At the start of the year, we were paying for both Netflix and Stan but realised that one is enough. There is only so much time in a day! So we cancelled Stan which was a$10/mth saving. We still have our Netflix subscription, which adds value to our lives regularly, but if we ever find we have nothing we want to watch on that platform, we’ll happily cancel it, or switch it for something else.

Estimated savings: $120 a year

5. Takeaway “Hacking”

I am completely making up the term, takeaway hacking, it’s really just a phrase to describe how we cut our eating out budget by getting takeaway vs dining out, more often. My husband and I both LOVE good food, so one thing we have both said we will justify spending on in our budget, is the food we love! But, there are always ways to save money, so we started finding creative ways to still eat food we love from restaurants, but save at the same time.

Often instead of dining out and paying $55-70 for a meal like we did 1 – 2 times a week in the past, we would instead eat at home. This way we were able to cook our own rice, eat our frozen stash of naans, and have drinks from home saving us about $15-20 a meal.  So at least once a week, instead of paying our usual $55 or $75 to dine out, we would get takeaway for $40. This alone has saved us about $780 over the year. 

We then ‘hack’ our eating out further by splitting our takeaway into two (or more) meals where we can, for lunch or dinner the next day to make further savings.

And we don’t feel like we are missing out. We skip the issues with slow service, paying top dollar for drinks, and a bit of a personal gripe of mine, paying $8 for the equivalent of $0.50 of rice.

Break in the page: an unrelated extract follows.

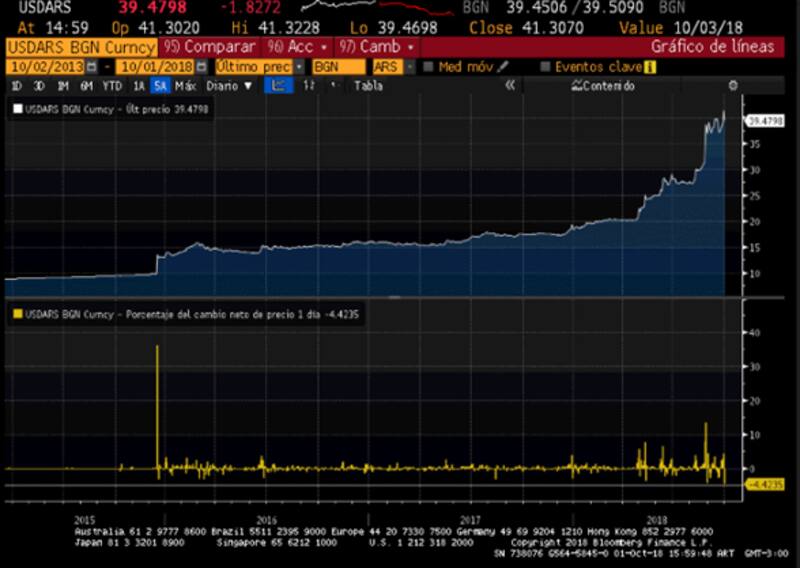This screenshot has height=568, width=800.
Task: Expand the Diario frequency dropdown
Action: point(229,86)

We often buy naans for $13 for a pack of 15, which alone saves us about $8 by having our own naan instead of ordering them each time. We did the same by buying frozen samosas in bulk which cost us a few dollars, instead of the $10 cost of each entree. Of course, we don’t always do this, sometimes we will go out and buy what we want, but it certainly has made us rethink what we order. Now we often get dishes we can share and therefore end up ordering less and will skip the entree on other occasions. And when we eat out, we always ask for a takeaway container so nothing is ever wasted!

Estimated Savings: $780

6. I Brought My Lunch To Work More

Continuing with the food theme, I also upped my bringing my lunch to work game and most weeks did so 2-4 days a week. This saved me about $6 a day! So on a 2 day a week saving alone, this is about $600 a year saving. Not to mention when my husband does the same.  He spends a lot more on food in a day, so if I assume, just one lunch was brought from home a week that is another $780 saved 😀

Estimated Savings: $600+780 total of $1380

7. Continuing to Meal Plan

In 2019 we continued with our Meal Planning routine, which has helped us stick to our $400 a month grocery budget.

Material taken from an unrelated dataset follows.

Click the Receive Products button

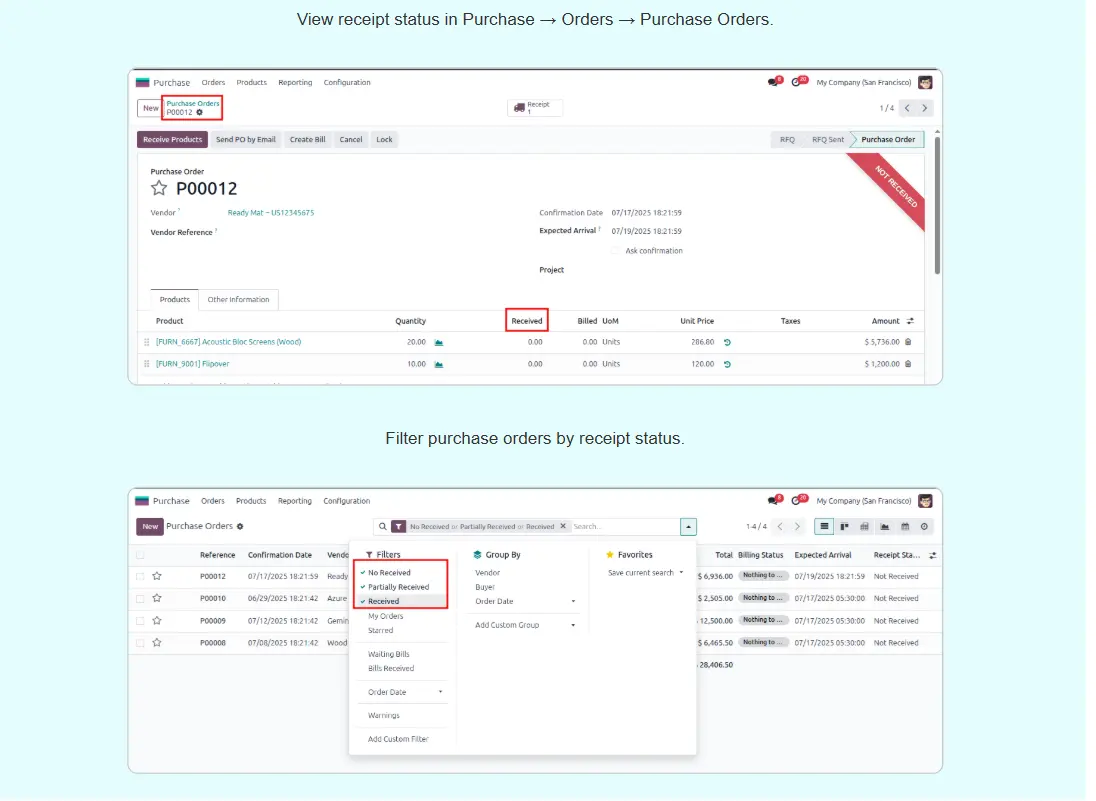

We haven’t technically saved money here, as we have been doing this for some time, but by sticking to meal planning, we are not spending more money than we needed to on groceries so I think it counts!

Estimated Savings: Nothing extra in 2018, but we aren’t spending more, so yay!

8. Travelling Domestically

We knew we had plans to travel overseas in 2020, so in 2019 we traveled only domestically. Including a staycation in our own city for 3 nights for our 5-year wedding anniversary. We could have spent a lot more, but we decided to instead do something smaller and do some overseas travel in 2020 (Update: Ha! Joke was on us! Our next overseas trip was in Dec of 2022. Splah!).

Estimated Savings: Not having to pay for overseas flights alone would have saved us a pretty penny!

9. Maintaining Our Cars

After years of being slack with car repairs, thinking I was saving money by delaying my service, and just generally being slack at booking in services when I was supposed to, I eventually realised that that is why so many of our cars in the past have died!

I now make sure I service our cars on time and hopefully will avoid any major car issues! We’ve had my husband’s car now for 5 years and mine for 3 so touch wood we can keep them for a lot longer by looking after them! (Update: It’s Dec 2022 and both our cars are still going strong at 11 and 6 years respectively).

Estimated Savings: In the thousands!

10. I Sold More Clutter

Continuing with my prior year clutter selling goals, in 2019 we continued to sell anything that did not add any value to our lives!

Estimated Savings: I actually lost track of this year, but it was at least $500. 

11. I Cut My Own Hair

I’ve been dying my own year for years, and this year decided to continue that saving by cutting my own hair. I never liked sitting at hairdressers anyway so not missing out here, and any trip I don’t have to make to the shops is a good thing in my eyes!

Estimated Savings: Approximately $200 a year

12. I Utilised The 7/11 App For Petrol

A friend of mine recommended me the 7/11 petrol app (Australians only sorry!) which has been such a lifesaver! Our petrol now jumps up about 35 cents with the petrol cycle (updated Dec 22: It now jumps up 50c!), so having to fill up on the high days, really hurts your hip pockets! By locking in the cheaper price, we save about $13 for my car’s tank and about $20 for my husband’s. It takes a bit of paying attention to the price cycle and locking in the price at the right time, and remembering to use the voucher before it expires, but the effort is totally worth it when you see your $15 savings! That is some serious cash!

Estimated Savings: Basing it on a fortnightly fill up about $858! I’d estimate it is more though! 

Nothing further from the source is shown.